This research has identified that employers prefer to hire people they like and who they think they'll be able to get on with, rather than going for the candidate with the best academic qualifications. Hardly surprising. If anything else was the case, employers wouldn't need to interview candidates. They’d save themselves a lot of time and cost if they got candidates to submit authenticated academic records and give the job to the person with the highest scores. It turns out that this is a risk no employer is comfortable with taking.
What most employers are looking for in job applicants are attributes that aren't learned at a school, polytechnic or university. They want to hire people who are engaging and interesting, passionate about the value they can bring to their place of work, who have a positive attitude, good values, great interpersonal skills, reliability, a commitment to self-improvement, and so on. In summary, employers are more interested in a candidate’s “soft” skills. They’re prepared to take the “hard” skills as a given.

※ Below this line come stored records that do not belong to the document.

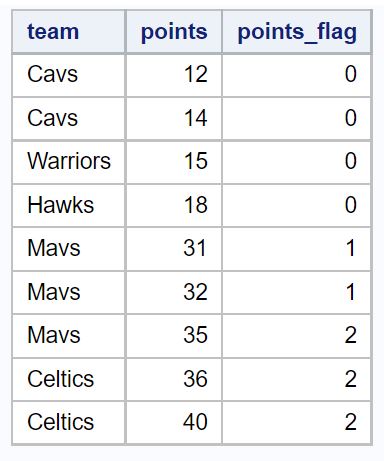This screenshot has height=461, width=384.
Task: Click the points_flag column header
Action: (x=297, y=32)
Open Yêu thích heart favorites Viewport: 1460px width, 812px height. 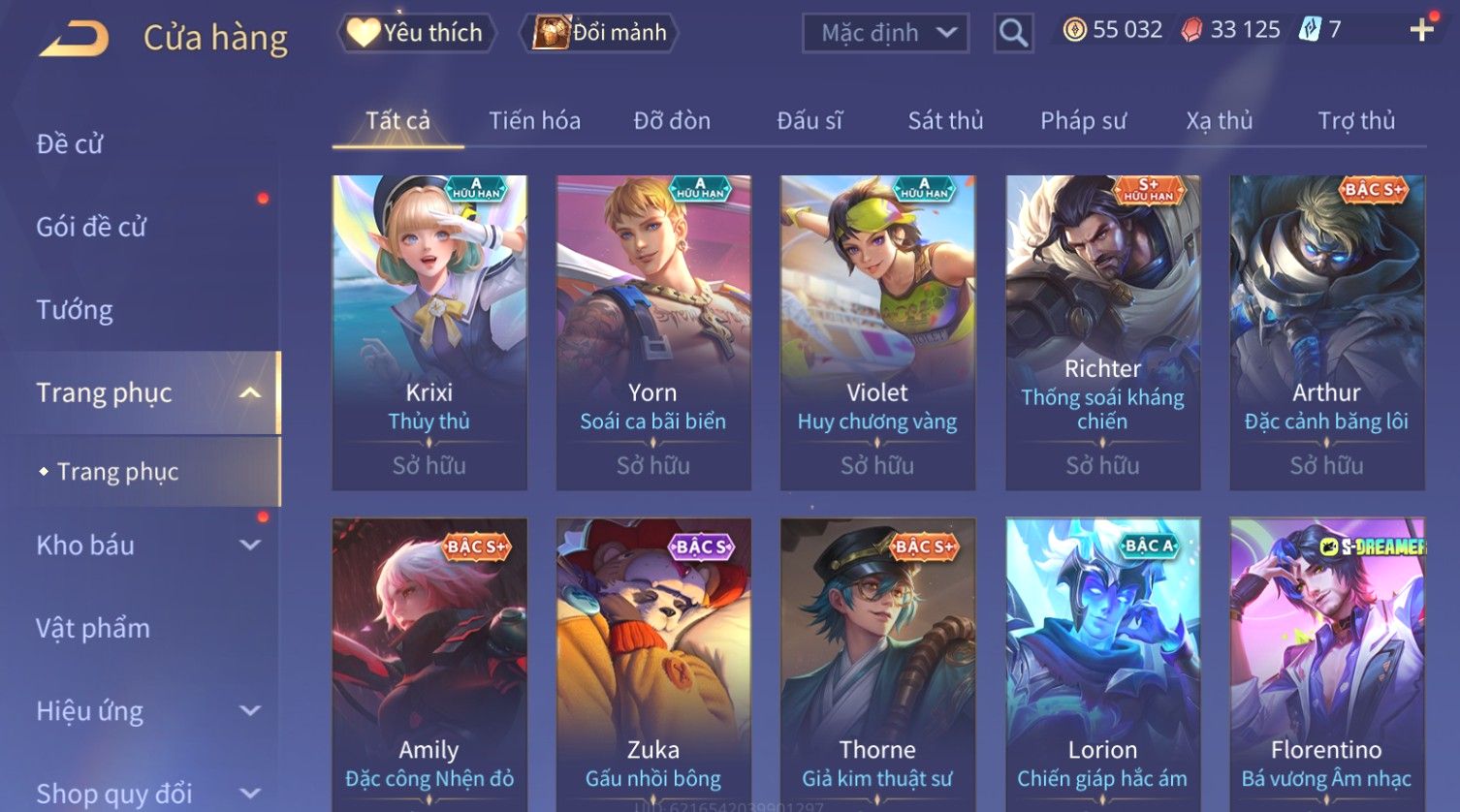click(x=416, y=33)
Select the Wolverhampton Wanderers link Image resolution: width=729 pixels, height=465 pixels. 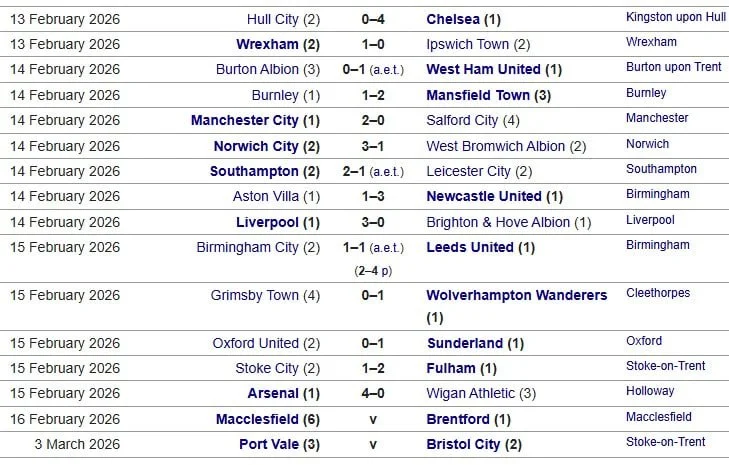coord(516,295)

Unfortunately this reality is lost on many people, particularly some students and also their parents who encourage them.
I’m not against those who aspire to academic excellence but I think that this shouldn’t be an end in itself. Students who lock themselves away grinding out an A+ academic record should also note that they’re only going to be teenagers once in their lives. There are things like hanging out with fun friends, playing sport, taking time to read, dream and let one’s imagination run wild that will help create a stronger impression with a prospective employer than will getting a 98% average in the Baccalaureate examinations. Who knows, they may lose out to somebody with a C+ degree who interviews really well and who will fit in well to any workplace.